Saved data entries

▽

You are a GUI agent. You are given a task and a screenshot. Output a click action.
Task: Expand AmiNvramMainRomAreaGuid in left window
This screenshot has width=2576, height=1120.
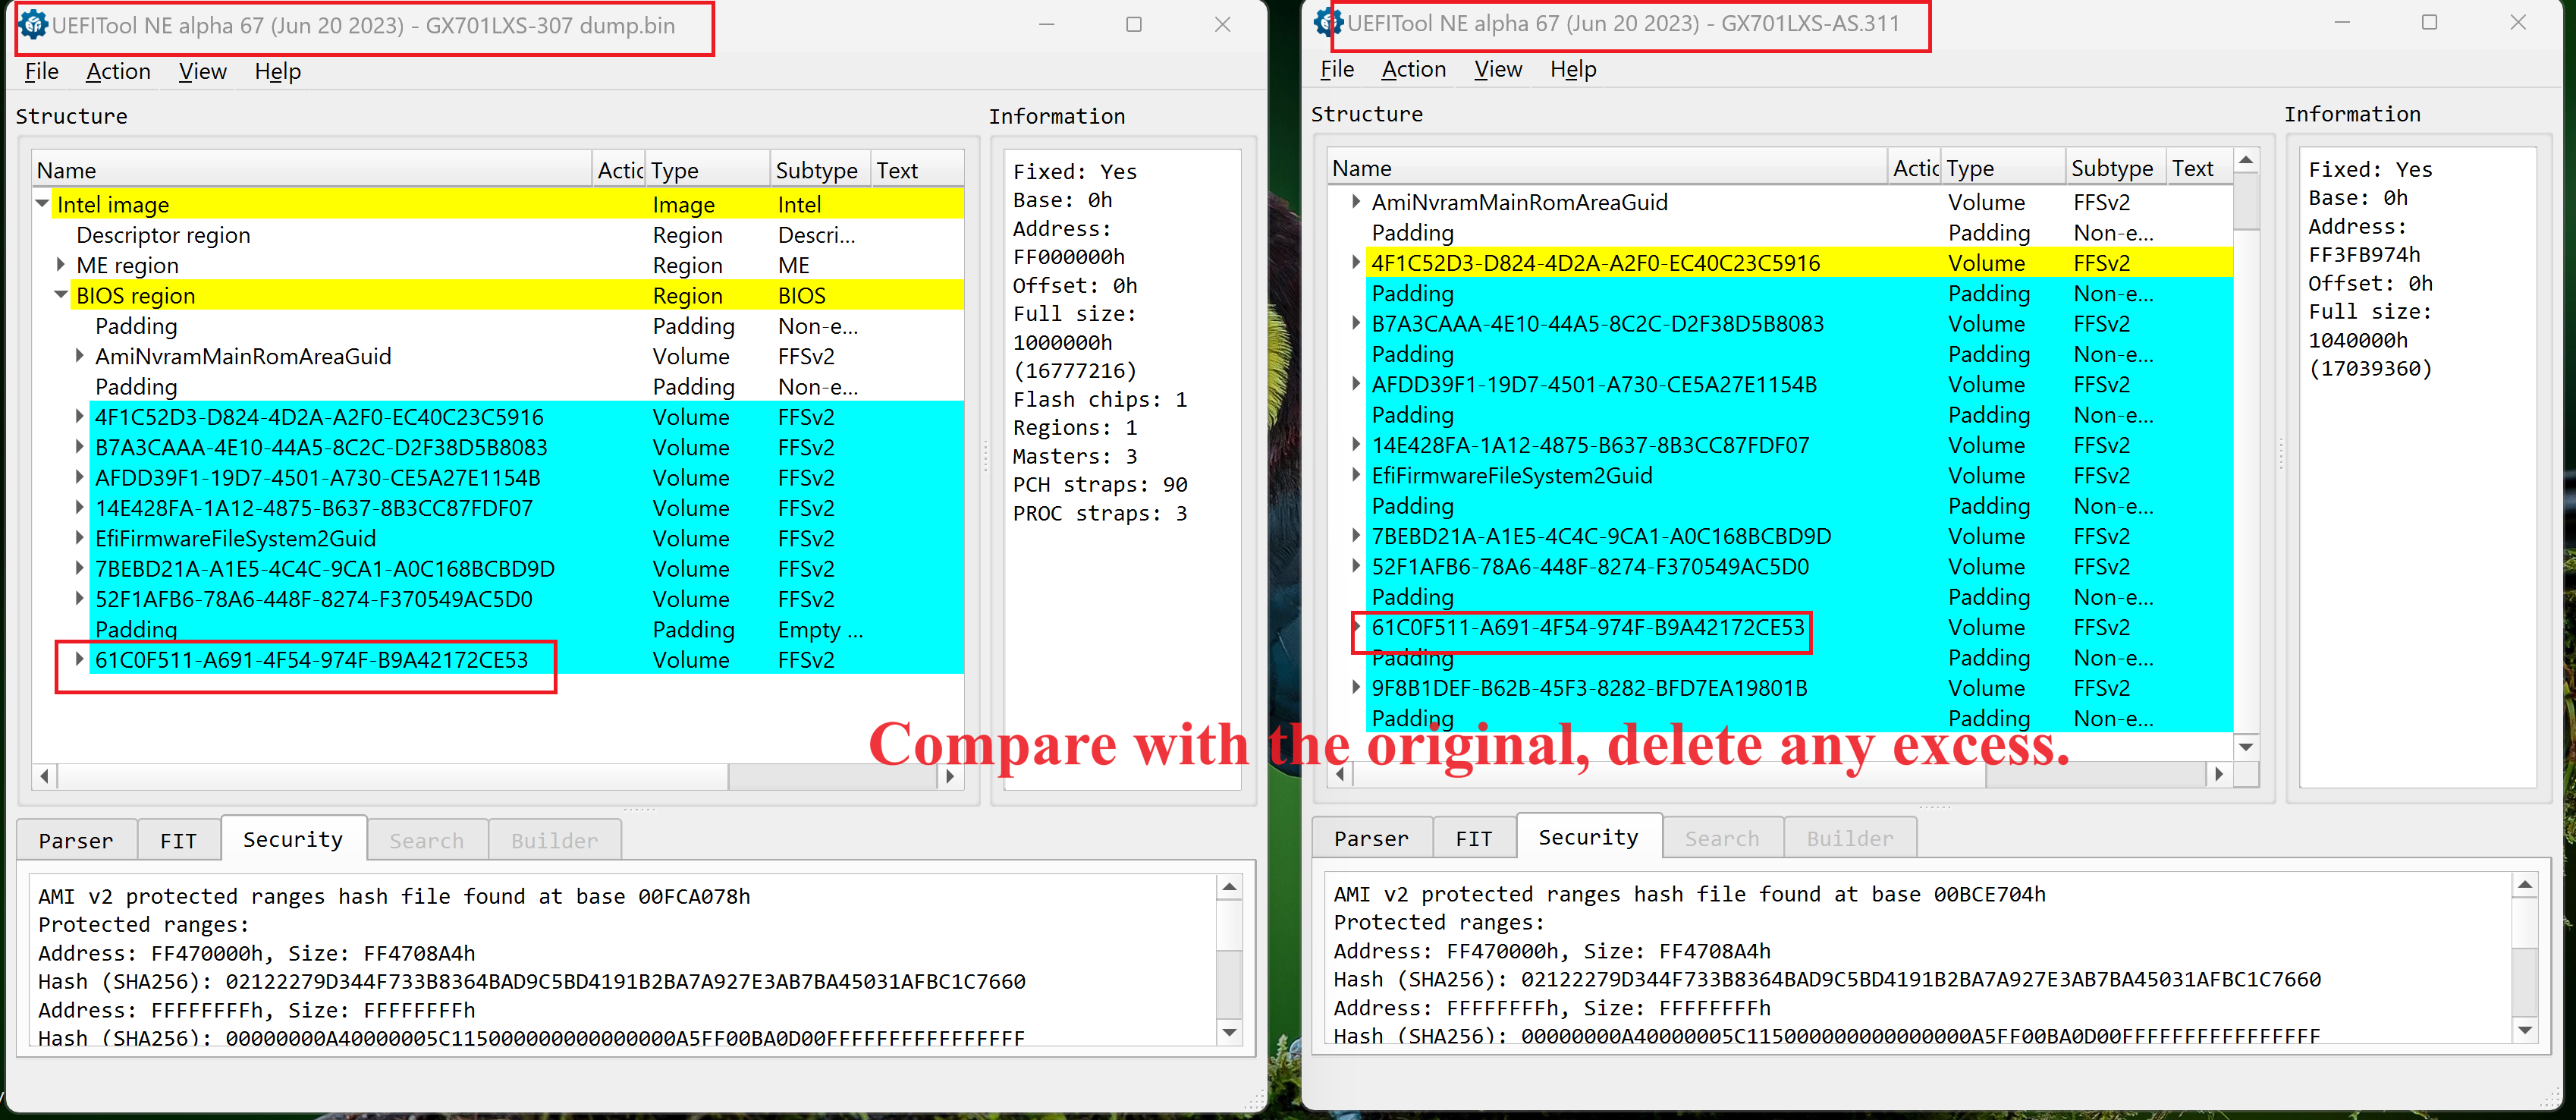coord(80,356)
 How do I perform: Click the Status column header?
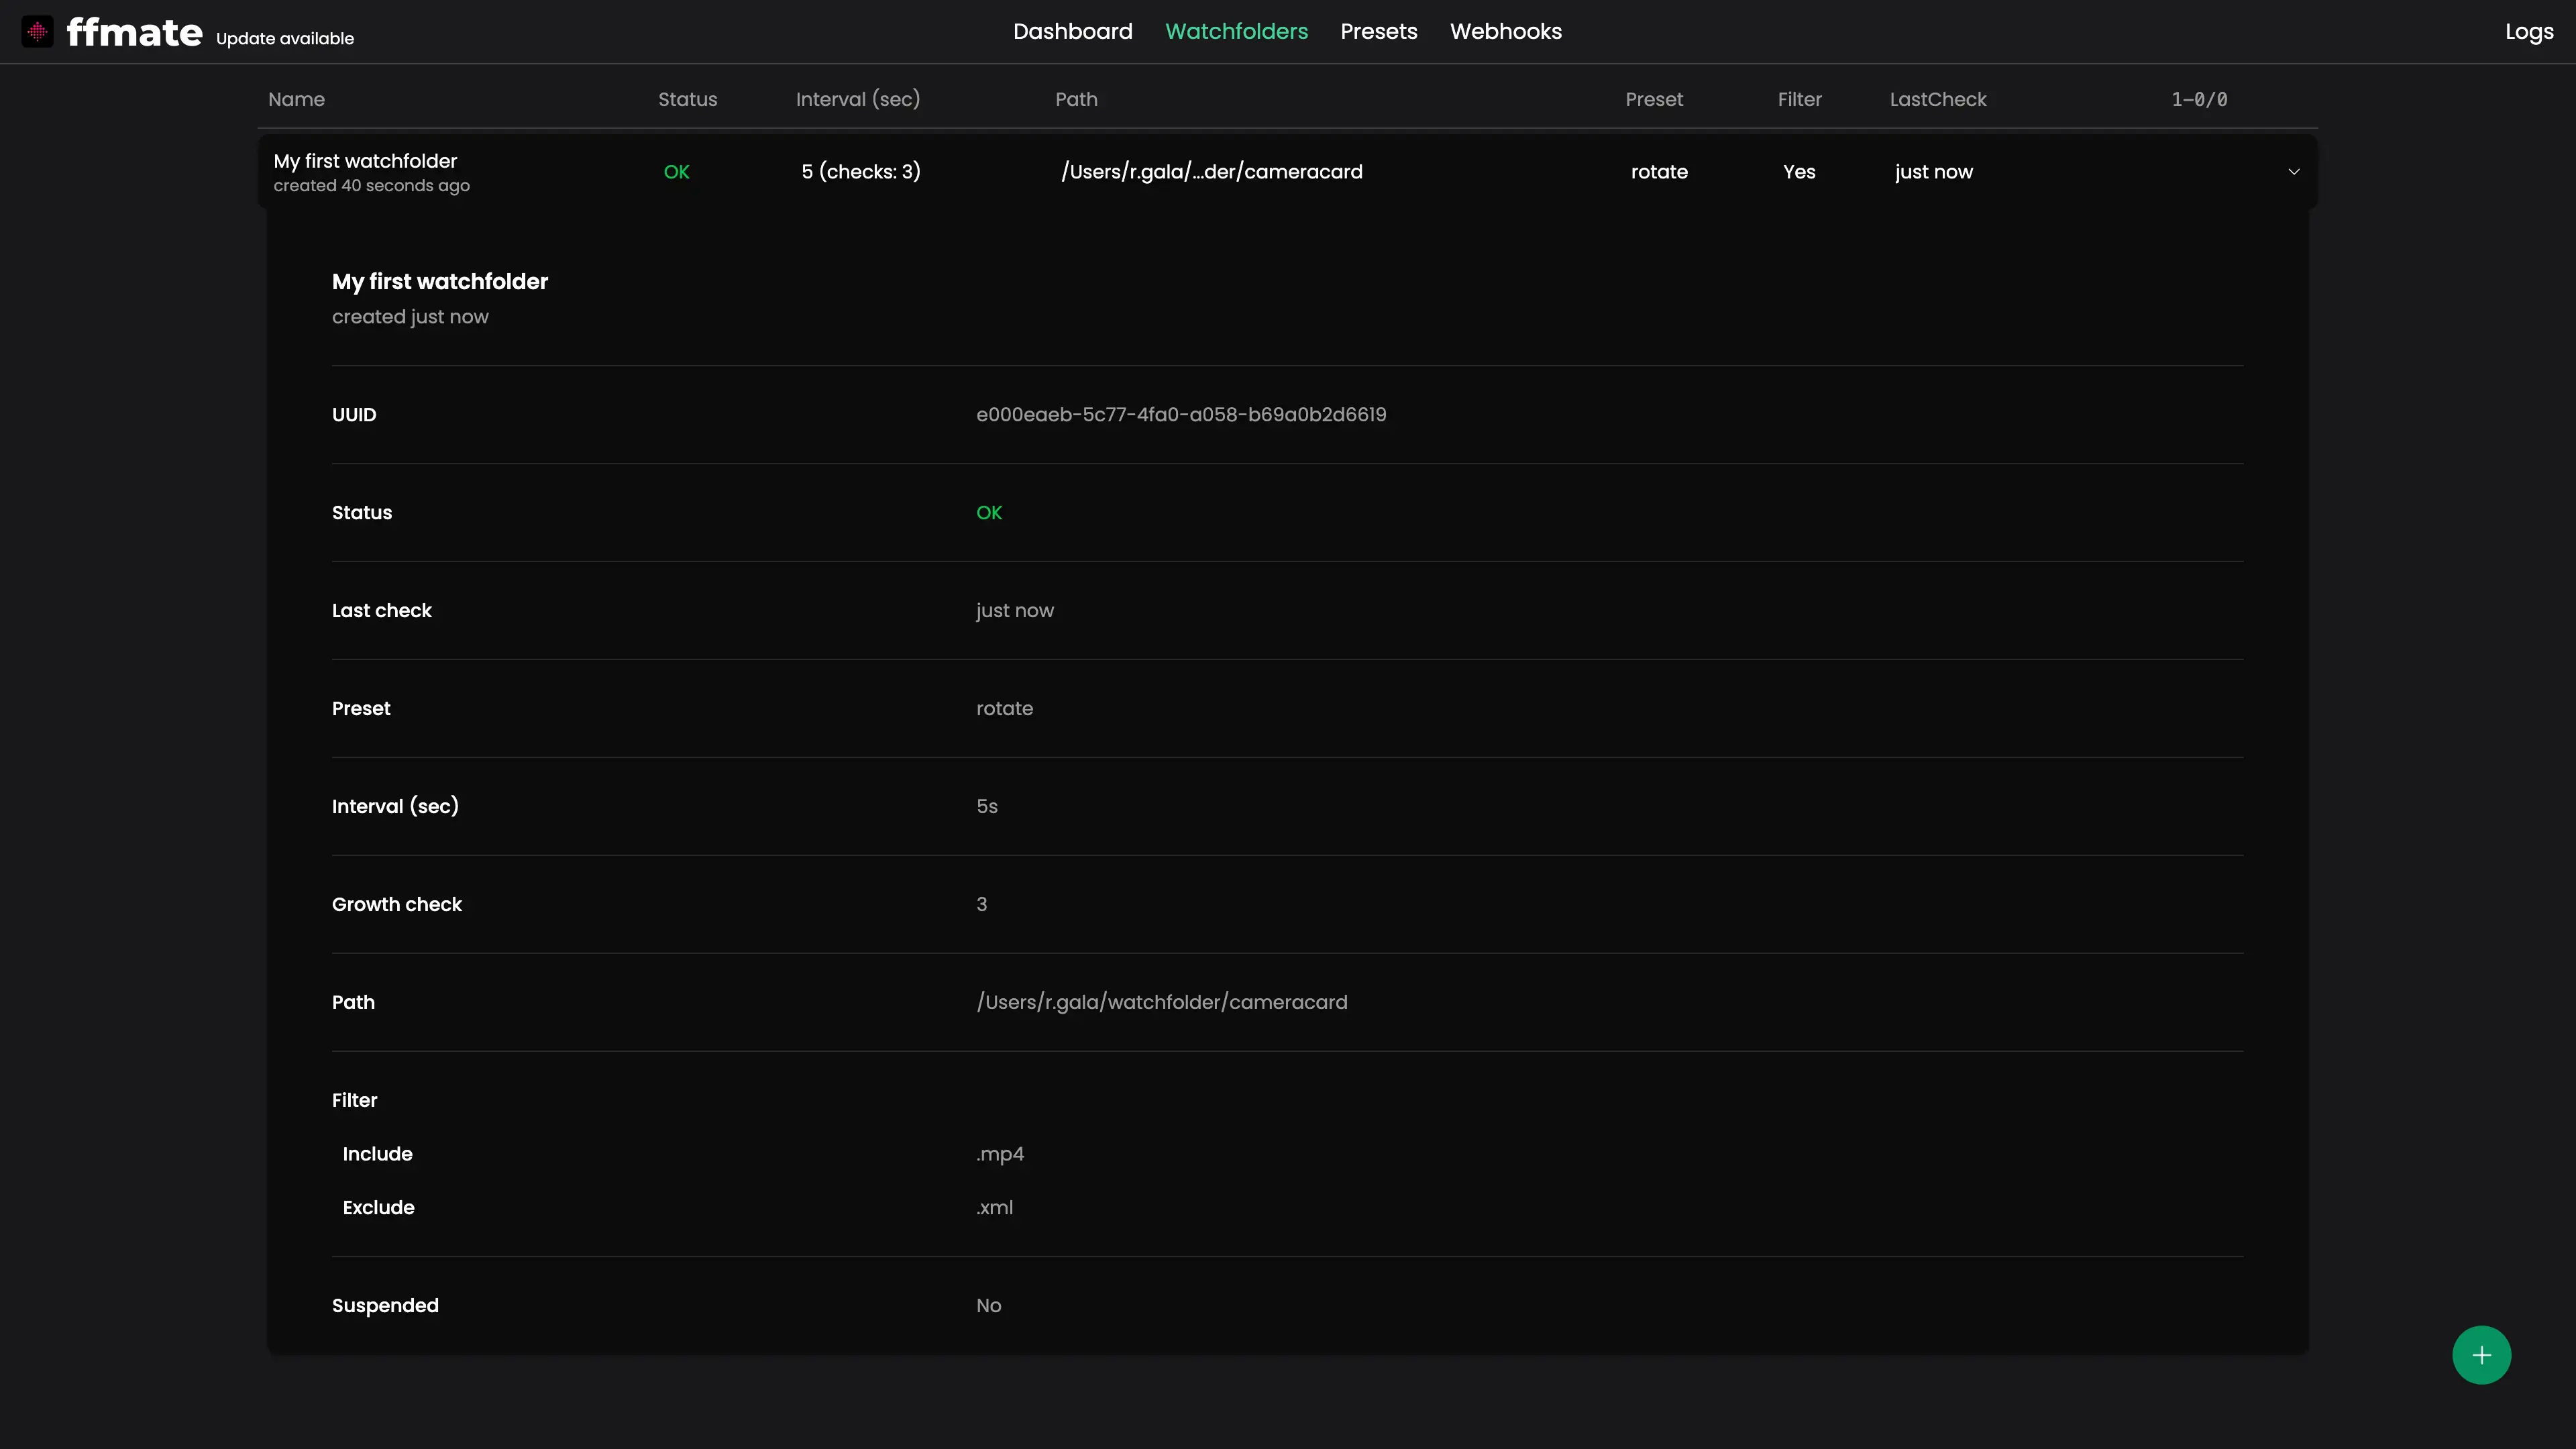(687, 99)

△

* **TASK TO COMPLETE**
Transcribe every entry exactly, leaving out the pictures.

* **COMPLETED EXERCISE**
You are a GUI agent. You are given a task and a screenshot. Output a click action.
Task: Expand AmiNvramMainRomAreaGuid in left window
This screenshot has width=2576, height=1120.
coord(80,356)
 How do I perform: Click the Status column header?
(687, 99)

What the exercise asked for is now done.